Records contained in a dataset
· · · · · · ·

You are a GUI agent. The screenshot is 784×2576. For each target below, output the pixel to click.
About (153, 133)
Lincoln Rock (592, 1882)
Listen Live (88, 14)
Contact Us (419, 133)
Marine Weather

· · · · · · ·

WORK REQUIRED: After reading through the records, retype all of them exactly.

OUTPUT OF THE EXERCISE:
You are a GUI agent. The screenshot is 784×2576. For each target below, output the pixel to click.
About (153, 133)
Lincoln Rock (592, 1882)
Listen Live (88, 14)
Contact Us (419, 133)
Marine Weather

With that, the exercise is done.